Source document:
This is a first part of a set of tutorials covering Bayesian exoplanet characterisation using wide-band photometry (transit light curves), radial velocities, and, later, transmission spectroscopy. The tutorials use freely available open source tools built around the scientific python ecosystem, and also demonstrate the use of PyTransit
and LDTk
.
The tutorials are mainly targeted to graduate students working in exoplanet characterisation who already have some experience of Python and Bayesian statistics.
This tutorial requires the basic Python packages for scientific computing and data analysis
The MCMC sampling requires the emcee and acor packages by D. Foreman-Mackey. These can either be installed from github or from PyPI.
The transit modelling is carried out with PyTransit, and global optimisation with PyDE. PyTransit can be installed easily from github. First cd
into the directory you want to clone the code, and then
git clone https://github.com/hpparvi/PyTransit.git; cd PyTransit
python setup.py install; cd -
What comes to assumed prior knowledge, well... I assume you already know a bit about Bayesian statistics (I'll start with a very rough overview of the basics of Bayesian parameter estimation, though), Python (and especially the scientific packages), have a rough idea of MCMC sampling (and how emcee works), and, especially, have the grasp of basic concepts of exoplanets, transits, and photometry.

Dataset rows:
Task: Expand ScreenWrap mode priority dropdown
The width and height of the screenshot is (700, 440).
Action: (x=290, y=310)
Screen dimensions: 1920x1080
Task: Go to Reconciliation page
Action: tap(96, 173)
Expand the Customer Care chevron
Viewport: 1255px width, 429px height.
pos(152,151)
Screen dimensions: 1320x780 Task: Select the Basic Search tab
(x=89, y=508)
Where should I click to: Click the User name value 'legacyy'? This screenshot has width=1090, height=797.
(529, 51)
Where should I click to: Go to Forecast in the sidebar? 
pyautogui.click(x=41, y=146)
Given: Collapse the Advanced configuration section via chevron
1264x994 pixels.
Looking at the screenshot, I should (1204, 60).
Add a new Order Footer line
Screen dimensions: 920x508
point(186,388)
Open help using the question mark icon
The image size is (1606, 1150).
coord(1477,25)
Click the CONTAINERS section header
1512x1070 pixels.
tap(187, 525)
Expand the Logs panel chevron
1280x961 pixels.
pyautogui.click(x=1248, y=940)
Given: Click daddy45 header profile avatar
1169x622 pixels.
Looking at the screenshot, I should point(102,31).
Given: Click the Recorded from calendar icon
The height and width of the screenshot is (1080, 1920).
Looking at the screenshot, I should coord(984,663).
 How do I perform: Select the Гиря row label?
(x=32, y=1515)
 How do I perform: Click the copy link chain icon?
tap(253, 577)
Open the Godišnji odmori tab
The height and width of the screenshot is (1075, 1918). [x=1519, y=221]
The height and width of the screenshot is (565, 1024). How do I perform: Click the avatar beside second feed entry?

Requirement: Write what comes next in the introduction to the Bayesian exoplanet characterization tutorial, picking up after its final sentence about assumed prior knowledge.

Task response:
This first tutorial covers the simple case of an exoplanet system characterisation based on a single photometric timeseries of an exoplanet transit (transit light curve). The system characterisation is a parameter estimation problem, where we assume we have an adequate model to describe the observations, and we want to infer the model parameters with their uncertainties.
We take a Bayesian approach to the parameter estimation, where we want to estimate the posterior probability for the model parameters given their prior probabilities and a set of observations. The posterior probability density given a parameter vector $\theta$ and observational data $D$ is described by the Bayes' theorem as
$$ P(\theta|D) = \frac{P(\theta) P(D|\theta)}{P(D)}, \qquad P(D|\theta) = \prod P(D_i|\theta), $$where $P(\theta)$ is the prior, $P(D|\theta)$ is the likelihood for the data, and $P(D)$ is a normalising factor we don't need to bother with during MCMC-based parameter estimation.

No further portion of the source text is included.